_GIVEN TASK_
Rewrite the material from the line containing "Open a new browser tab with plus" down to the line containing "[x=399, y=63]", both included, and nothing else. Multiply each coordinate in the answers by 0.35, round it to a whole number with halves going up, keep every other number unchanged, and leave out the pictures.

_STORED ROWS_
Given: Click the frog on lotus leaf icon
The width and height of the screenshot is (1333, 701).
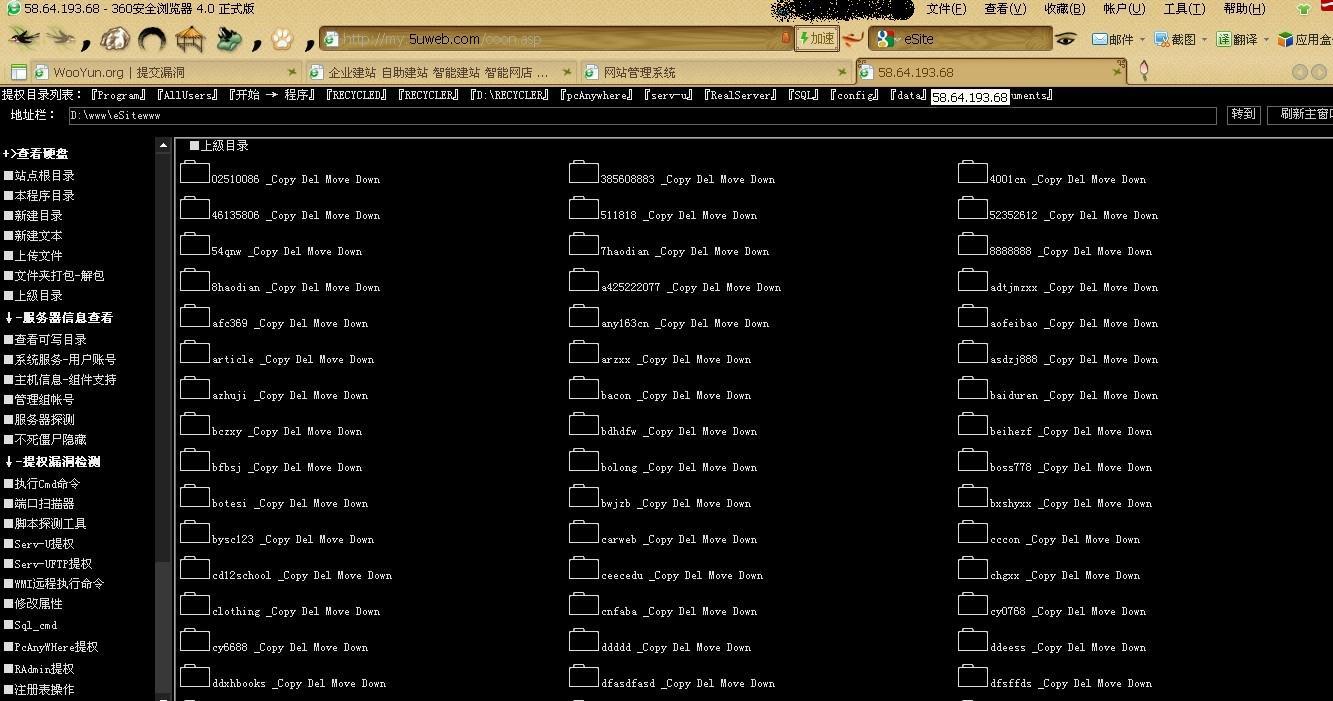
==
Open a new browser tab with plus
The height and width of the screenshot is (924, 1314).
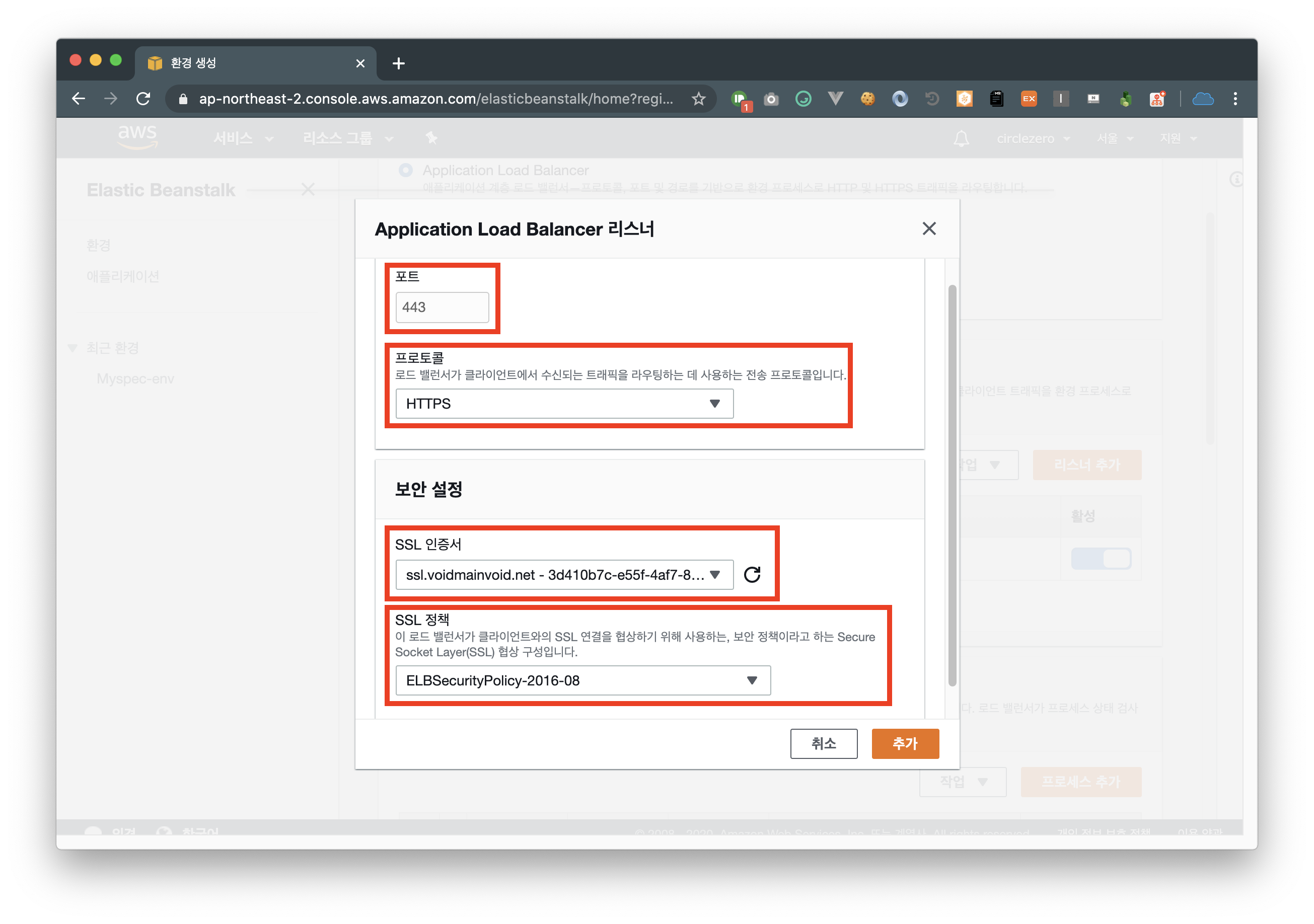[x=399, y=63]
--
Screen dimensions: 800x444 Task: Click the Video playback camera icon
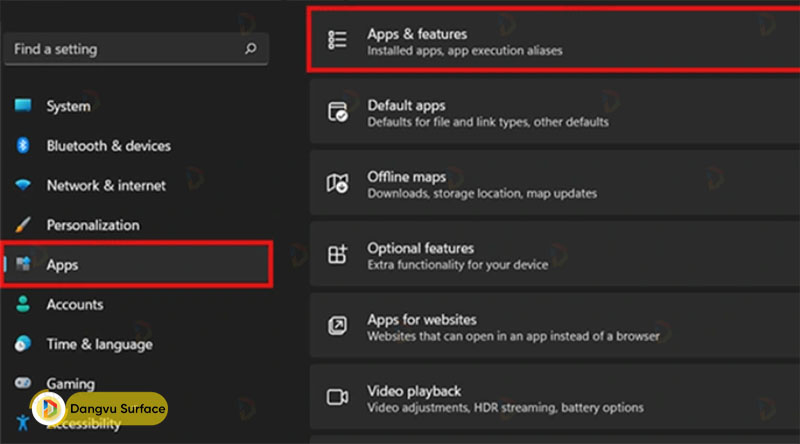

_SOLUTION BELOW_
Open a new browser tab with plus
The height and width of the screenshot is (924, 1314).
[x=140, y=22]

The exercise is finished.